Il commento

La deriva pericolosa del Titan

Sullo sfondo di tutto ciò, le cronache hanno già dimenticato un’enorme tragedia accaduta pochi giorni fa, quando un peschereccio con a bordo 700 migranti si è inabissato a sud del Peloponneso
Paride Pelli
23.06.2023 19:57

La vicenda del Titan, conclusasi tragicamente dopo giorni di angoscia, sollecita purtroppo alcune amare riflessioni. Il piccolissimo sottomarino, poco più grande di un SUV, aveva a bordo cinque persone, di cui quattro passeggeri. Non era, la sua - duole ammetterlo - una missione scientifica o esplorativa o militare, ma una semplice, per quanto estrema, vacanza. Il costo del biglietto era di 250 mila dollari a testa. Uno dei passeggeri, due anni fa, aveva pagato il doppio per partecipare a una missione spaziale. Altri due, un padre di 48 anni e suo figlio di 19, facevano parte di una delle famiglie più ricche del Pakistan e sul Titan stavano cercando un viaggio diverso da tutti gli altri, qualcosa di unico, sebbene – nostra opinione – un po’ macabro. Sarebbe ora facile fare dell’ironia sul genere «anche i ricchi piangono» e infatti sui social si leggono purtroppo anche battute di questo tenore. Si tratta di ironia e di cattiveria ingiustificabili, davvero fuori luogo. È vero che i passeggeri del Titan facevano tutti parte di una fascia economica alta o anche molto alta. Miliardari annoiati, ha osservato qualcuno, che avendo esaurito la capacità di emozionarsi per una traversata del Mediterraneo sul proprio yacht, vanno alla ricerca di emozioni sempre più estreme, da raccontare nei dettagli durante il resto dell’anno, tra l’invidia e l’ammirazione di amici altrettanto ricchi ma, forse, meno coraggiosi.

Può essere che sia così. Tutti noi però conosciamo persone con professioni e stipendi normali che, avendone l’occasione, non saprebbero trattenersi dal salire a bordo del Titan o che magari si sono già lanciati in avventure rischiose. Più che una vicenda di privilegi e di ricchezze, la deriva del Titan è però indicativa di quanto la nostra società sia diventata terribilmente esigente e affamata in fatto di novità ed emozioni forti. E forse, anche se è difficile ammetterlo, anche molto annoiata. Tutto, anche la ventina di giorni di meritate vacanze, deve essere all’altezza di un alto numero di visualizzazioni su Instagram.

È un gioco pericoloso, su cui alcune aziende tentano di innestare dei business ad alta redditività, con alcuni segmenti già a rischio di saturazione: si pensi alle «code» - qualcosa di grottesco - che si formano in cima all’Everest, dove pagando fino a 200 mila dollari anche lo scalatore meno allenato può arrivare in vetta e, magari, provare a scattarsi un «selfie». Ogni settore ha le sue storture, e il turismo, compreso quello di alta classe, non è da meno. Spiace soltanto che in valigia, oltre ai vestiti, si metta a volte pure la propria vita.

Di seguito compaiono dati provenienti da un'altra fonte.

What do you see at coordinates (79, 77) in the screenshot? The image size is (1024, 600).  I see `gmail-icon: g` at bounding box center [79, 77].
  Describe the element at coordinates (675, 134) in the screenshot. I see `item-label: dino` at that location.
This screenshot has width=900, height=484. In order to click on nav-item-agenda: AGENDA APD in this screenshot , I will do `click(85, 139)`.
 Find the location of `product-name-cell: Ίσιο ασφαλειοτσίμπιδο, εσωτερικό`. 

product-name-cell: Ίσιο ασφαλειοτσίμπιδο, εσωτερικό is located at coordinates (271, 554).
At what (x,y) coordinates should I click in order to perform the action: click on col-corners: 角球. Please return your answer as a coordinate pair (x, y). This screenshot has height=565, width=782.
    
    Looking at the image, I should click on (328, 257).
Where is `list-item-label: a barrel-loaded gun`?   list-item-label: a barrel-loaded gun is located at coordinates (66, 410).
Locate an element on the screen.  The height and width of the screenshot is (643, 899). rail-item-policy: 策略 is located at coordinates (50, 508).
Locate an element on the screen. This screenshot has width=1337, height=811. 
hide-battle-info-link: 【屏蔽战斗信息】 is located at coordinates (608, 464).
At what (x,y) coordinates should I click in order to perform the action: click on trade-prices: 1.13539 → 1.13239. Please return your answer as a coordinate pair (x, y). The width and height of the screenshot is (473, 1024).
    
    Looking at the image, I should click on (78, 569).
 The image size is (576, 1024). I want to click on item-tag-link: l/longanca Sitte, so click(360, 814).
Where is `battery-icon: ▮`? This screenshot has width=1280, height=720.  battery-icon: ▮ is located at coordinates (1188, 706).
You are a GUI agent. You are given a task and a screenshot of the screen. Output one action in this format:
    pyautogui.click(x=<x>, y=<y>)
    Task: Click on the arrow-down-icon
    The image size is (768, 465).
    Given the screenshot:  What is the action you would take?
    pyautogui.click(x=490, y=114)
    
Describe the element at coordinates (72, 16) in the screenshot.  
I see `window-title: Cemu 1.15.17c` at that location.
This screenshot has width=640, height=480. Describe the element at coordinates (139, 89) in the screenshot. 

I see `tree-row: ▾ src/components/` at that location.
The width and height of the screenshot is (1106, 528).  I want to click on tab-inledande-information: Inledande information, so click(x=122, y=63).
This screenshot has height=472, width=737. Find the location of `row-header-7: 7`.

Sullo sfondo di tutto ciò, le cronache hanno già dimenticato un’enorme tragedia accaduta pochi giorni fa, quando un peschereccio con a bordo 700 migranti si è inabissato a sud del Peloponneso. Oltre ottanta i cadaveri ripescati. Anche in questo caso, si può parlare di un business ad alta redditività, quello lugubre degli scafisti, che approfittano non della noia ma della disperazione di altri esseri umani. Non è un bel periodo, cari lettori. Si pensava che la pandemia ci avesse reso più saggi, in grado di apprezzare maggiormente la cara quotidianità e la semplice libertà di viaggiare per il mondo, ad altezze normali, né troppo in alto né troppo in basso, ma può essere che ci abbia reso invece più fragili e quindi più inutilmente agitati, perfino in vacanza.

Il presidente della Titanic International Society, l’organizzazione USA fondata nel 1989 per preservare la storia del Titanic, ha intanto (finalmente) messo in discussione la necessità di questi viaggi estremi in fondo all’oceano. «Da imparare, sul relitto e sul campo di detriti, c’è ormai poco, visto che il transatlantico britannico affondato nel 1912 è stato mappato in lungo e in largo con tecnologia 3D ad alta risoluzione» ha affermato. Al giorno d’oggi basterebbe insomma sedersi comodamente davanti al computer per vedere da vicino il Titanic e i suoi resti. Troppo banale, forse, soprattutto da raccontare.